• _Short task_: Copy the part that opens with the line containing "Viewport: 2508px width, 1362px" and closes with the line containing "[215, 1082]", swapping "Where should I click to" for "Where do I click to" and leaving everything else unchanged.

• _Exercise inputs_:
☆ ☆ ☆ ☆ ☆

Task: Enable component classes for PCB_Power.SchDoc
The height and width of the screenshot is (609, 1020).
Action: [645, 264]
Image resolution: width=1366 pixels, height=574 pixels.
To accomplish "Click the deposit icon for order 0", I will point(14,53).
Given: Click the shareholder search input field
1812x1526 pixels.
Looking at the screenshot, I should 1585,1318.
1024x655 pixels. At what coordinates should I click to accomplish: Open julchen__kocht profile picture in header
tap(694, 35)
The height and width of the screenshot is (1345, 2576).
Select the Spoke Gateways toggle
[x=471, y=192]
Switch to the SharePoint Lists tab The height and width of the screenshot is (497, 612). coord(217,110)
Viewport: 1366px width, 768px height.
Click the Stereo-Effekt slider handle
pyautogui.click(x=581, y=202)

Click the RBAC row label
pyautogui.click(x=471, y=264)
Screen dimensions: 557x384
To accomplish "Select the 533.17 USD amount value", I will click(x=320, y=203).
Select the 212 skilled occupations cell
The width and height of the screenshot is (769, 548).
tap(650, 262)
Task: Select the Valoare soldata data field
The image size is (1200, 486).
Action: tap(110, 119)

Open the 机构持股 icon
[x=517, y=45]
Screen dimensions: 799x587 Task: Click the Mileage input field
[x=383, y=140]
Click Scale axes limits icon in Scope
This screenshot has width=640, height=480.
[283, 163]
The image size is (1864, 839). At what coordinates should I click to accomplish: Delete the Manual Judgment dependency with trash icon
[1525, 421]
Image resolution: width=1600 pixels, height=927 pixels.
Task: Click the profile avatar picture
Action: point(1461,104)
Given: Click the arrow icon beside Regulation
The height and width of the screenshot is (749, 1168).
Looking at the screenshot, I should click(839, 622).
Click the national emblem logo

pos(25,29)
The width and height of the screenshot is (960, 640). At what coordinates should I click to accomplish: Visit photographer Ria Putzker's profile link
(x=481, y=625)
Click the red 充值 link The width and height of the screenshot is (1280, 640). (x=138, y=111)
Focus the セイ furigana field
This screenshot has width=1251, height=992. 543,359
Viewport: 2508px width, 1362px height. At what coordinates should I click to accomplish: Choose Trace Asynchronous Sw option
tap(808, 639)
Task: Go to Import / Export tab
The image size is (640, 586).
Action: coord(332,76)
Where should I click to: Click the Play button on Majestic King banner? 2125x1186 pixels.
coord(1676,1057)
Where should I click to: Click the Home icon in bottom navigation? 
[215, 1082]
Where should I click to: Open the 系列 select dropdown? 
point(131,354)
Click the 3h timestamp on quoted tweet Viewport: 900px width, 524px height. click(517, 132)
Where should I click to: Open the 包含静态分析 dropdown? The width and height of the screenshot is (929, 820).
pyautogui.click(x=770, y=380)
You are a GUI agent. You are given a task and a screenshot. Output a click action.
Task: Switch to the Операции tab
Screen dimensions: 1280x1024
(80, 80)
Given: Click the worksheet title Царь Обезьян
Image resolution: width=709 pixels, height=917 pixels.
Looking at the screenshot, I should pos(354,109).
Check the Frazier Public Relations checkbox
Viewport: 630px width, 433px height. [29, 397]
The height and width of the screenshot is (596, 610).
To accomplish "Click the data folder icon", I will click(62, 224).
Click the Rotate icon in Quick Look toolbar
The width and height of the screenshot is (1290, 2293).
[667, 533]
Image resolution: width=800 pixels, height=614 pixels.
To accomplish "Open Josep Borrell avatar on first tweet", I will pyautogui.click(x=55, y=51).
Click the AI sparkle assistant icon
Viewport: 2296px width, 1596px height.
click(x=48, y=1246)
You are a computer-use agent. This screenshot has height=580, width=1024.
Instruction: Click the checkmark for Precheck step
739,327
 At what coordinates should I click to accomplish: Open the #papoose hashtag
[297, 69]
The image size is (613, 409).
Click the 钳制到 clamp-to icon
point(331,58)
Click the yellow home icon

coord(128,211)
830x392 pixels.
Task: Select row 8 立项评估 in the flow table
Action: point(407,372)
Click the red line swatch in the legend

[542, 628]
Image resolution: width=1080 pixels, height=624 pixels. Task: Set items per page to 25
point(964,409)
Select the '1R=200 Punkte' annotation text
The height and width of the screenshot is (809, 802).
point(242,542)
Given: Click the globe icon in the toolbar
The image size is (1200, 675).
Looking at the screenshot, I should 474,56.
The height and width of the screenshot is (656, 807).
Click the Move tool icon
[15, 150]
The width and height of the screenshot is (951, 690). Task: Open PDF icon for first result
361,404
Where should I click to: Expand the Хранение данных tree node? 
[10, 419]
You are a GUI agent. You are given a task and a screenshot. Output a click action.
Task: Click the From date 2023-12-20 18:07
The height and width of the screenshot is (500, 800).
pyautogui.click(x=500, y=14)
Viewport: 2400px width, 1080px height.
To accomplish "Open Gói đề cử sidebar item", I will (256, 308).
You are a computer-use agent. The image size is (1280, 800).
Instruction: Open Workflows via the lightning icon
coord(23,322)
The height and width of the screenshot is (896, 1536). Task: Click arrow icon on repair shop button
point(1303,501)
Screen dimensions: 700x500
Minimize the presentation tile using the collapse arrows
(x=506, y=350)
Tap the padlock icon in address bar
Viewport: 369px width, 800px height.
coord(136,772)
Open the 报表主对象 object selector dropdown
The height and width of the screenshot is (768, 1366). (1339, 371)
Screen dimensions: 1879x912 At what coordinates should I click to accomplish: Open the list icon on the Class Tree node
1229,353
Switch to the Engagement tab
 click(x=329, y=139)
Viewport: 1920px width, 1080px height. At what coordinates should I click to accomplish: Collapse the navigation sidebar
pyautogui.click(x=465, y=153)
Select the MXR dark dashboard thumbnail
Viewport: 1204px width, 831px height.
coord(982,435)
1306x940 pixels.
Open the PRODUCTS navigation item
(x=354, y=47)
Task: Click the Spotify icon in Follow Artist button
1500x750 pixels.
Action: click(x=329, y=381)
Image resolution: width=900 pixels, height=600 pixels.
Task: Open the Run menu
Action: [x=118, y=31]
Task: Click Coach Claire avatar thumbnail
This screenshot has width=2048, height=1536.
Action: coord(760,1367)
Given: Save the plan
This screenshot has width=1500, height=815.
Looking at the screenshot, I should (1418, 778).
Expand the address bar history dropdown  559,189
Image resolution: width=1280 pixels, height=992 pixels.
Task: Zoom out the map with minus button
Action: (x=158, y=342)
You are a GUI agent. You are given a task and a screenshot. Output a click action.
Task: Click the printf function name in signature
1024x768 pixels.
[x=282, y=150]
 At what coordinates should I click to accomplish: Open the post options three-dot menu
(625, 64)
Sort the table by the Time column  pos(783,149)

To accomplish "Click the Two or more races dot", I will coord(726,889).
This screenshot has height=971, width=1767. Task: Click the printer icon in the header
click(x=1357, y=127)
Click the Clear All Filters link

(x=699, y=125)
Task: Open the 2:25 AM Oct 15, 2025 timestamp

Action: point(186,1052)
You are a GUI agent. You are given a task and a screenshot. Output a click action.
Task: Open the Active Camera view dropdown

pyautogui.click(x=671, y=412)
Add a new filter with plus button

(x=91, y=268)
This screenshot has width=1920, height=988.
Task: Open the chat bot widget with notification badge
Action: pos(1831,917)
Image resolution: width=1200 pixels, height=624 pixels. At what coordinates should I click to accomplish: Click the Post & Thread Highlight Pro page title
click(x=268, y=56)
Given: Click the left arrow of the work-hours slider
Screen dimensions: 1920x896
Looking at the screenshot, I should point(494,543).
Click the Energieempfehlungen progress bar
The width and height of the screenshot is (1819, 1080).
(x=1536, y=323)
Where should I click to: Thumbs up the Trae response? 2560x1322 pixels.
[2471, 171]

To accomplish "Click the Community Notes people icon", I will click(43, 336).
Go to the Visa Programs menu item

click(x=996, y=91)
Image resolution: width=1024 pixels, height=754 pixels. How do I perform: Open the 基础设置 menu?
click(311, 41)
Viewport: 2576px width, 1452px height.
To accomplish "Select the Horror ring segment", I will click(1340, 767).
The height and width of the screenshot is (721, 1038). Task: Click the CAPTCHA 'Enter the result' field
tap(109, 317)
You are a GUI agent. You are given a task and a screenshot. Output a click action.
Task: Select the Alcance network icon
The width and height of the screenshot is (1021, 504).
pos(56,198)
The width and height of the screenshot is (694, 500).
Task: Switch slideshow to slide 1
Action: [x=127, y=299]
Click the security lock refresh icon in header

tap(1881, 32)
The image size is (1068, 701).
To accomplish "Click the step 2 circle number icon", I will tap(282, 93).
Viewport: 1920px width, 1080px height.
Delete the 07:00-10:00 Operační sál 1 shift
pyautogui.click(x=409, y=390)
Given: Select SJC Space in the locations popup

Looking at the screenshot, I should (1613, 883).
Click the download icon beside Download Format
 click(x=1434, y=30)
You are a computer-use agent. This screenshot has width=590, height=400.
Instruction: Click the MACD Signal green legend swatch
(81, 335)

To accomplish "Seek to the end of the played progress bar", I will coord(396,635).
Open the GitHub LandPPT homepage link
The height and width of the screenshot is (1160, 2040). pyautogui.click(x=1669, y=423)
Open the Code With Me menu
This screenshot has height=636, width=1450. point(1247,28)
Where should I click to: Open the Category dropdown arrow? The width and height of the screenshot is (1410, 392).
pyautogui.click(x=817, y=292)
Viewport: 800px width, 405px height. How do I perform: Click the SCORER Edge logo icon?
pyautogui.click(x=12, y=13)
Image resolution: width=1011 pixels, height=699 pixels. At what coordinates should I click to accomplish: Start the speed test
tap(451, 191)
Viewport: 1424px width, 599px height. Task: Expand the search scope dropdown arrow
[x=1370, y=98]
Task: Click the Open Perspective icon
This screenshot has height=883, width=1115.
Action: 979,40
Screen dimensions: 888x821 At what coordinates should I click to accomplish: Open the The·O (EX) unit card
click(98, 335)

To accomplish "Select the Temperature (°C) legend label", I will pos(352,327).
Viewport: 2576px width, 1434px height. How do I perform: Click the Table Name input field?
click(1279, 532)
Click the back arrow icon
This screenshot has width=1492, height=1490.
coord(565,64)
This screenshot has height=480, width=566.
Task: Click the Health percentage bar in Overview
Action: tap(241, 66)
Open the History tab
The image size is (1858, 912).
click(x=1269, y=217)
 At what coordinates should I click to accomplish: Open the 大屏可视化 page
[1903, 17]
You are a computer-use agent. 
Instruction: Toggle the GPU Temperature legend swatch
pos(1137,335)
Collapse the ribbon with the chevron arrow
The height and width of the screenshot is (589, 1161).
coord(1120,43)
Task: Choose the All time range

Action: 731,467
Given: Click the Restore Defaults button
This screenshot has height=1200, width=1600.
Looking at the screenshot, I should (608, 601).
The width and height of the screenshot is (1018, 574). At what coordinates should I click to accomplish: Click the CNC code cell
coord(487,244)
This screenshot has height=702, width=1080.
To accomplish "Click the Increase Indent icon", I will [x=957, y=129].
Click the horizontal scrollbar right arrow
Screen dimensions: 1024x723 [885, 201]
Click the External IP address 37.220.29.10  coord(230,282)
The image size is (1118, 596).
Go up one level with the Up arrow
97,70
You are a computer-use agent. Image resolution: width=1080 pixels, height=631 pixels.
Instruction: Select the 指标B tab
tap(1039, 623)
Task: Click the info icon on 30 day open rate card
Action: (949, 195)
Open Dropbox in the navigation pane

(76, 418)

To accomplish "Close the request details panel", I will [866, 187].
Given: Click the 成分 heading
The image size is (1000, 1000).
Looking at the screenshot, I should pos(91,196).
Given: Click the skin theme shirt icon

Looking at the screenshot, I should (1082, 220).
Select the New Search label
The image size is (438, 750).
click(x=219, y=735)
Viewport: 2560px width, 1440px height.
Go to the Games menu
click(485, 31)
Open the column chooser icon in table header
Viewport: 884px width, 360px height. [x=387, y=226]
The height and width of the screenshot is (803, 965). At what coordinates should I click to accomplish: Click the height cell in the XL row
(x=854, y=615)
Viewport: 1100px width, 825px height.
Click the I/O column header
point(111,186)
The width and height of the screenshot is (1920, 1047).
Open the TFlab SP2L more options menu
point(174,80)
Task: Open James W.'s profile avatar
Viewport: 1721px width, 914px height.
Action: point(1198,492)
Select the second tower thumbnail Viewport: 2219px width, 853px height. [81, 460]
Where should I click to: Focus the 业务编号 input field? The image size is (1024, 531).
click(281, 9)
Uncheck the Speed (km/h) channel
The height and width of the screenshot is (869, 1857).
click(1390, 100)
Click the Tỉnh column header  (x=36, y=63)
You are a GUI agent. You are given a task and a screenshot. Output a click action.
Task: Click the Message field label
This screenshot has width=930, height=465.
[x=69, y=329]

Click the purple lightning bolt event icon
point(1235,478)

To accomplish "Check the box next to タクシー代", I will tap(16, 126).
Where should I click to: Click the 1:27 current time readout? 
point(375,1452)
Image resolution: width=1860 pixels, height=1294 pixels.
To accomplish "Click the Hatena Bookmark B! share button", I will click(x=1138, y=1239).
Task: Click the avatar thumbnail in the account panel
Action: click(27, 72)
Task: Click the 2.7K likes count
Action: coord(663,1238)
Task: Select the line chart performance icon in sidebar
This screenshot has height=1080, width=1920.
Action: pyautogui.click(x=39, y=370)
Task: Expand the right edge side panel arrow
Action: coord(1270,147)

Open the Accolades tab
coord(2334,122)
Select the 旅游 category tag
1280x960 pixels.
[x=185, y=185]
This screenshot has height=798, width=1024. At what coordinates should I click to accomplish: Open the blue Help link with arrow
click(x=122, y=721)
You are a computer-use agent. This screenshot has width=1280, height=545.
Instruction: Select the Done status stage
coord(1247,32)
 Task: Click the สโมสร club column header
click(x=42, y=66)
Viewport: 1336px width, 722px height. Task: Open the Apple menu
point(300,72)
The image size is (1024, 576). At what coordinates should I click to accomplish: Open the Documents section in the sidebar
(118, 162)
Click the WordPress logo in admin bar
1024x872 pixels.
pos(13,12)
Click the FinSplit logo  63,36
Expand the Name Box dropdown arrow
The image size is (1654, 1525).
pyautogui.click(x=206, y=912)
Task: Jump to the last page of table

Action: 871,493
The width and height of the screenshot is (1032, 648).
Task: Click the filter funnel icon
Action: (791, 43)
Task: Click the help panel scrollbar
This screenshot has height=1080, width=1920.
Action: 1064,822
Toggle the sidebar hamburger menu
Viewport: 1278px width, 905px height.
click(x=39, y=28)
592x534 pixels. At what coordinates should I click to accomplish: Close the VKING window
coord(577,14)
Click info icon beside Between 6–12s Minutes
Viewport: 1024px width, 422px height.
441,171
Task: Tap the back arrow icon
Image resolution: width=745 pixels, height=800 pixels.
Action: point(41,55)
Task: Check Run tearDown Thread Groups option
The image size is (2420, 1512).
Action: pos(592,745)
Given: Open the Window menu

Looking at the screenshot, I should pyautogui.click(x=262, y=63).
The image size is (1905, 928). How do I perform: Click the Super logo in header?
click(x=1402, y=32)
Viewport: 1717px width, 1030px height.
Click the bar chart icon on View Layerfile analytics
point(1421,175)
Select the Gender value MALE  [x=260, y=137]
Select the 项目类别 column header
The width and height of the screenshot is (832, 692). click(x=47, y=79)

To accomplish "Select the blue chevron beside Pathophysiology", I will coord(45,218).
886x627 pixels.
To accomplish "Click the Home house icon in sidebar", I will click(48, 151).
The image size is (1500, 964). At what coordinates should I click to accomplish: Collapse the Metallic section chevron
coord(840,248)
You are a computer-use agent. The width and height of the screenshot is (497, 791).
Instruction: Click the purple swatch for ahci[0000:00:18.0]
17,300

☆ ☆ ☆ ☆ ☆

• _Result of this exercise_:
Viewport: 2508px width, 1362px height. At what coordinates should I click to accomplish: Choose Trace Asynchronous Sw option
tap(808, 639)
Task: Go to Import / Export tab
The image size is (640, 586).
Action: coord(332,76)
Where do I click to: Click the Play button on Majestic King banner? 2125x1186 pixels.
coord(1676,1057)
Where do I click to: Click the Home icon in bottom navigation? 
[215, 1082]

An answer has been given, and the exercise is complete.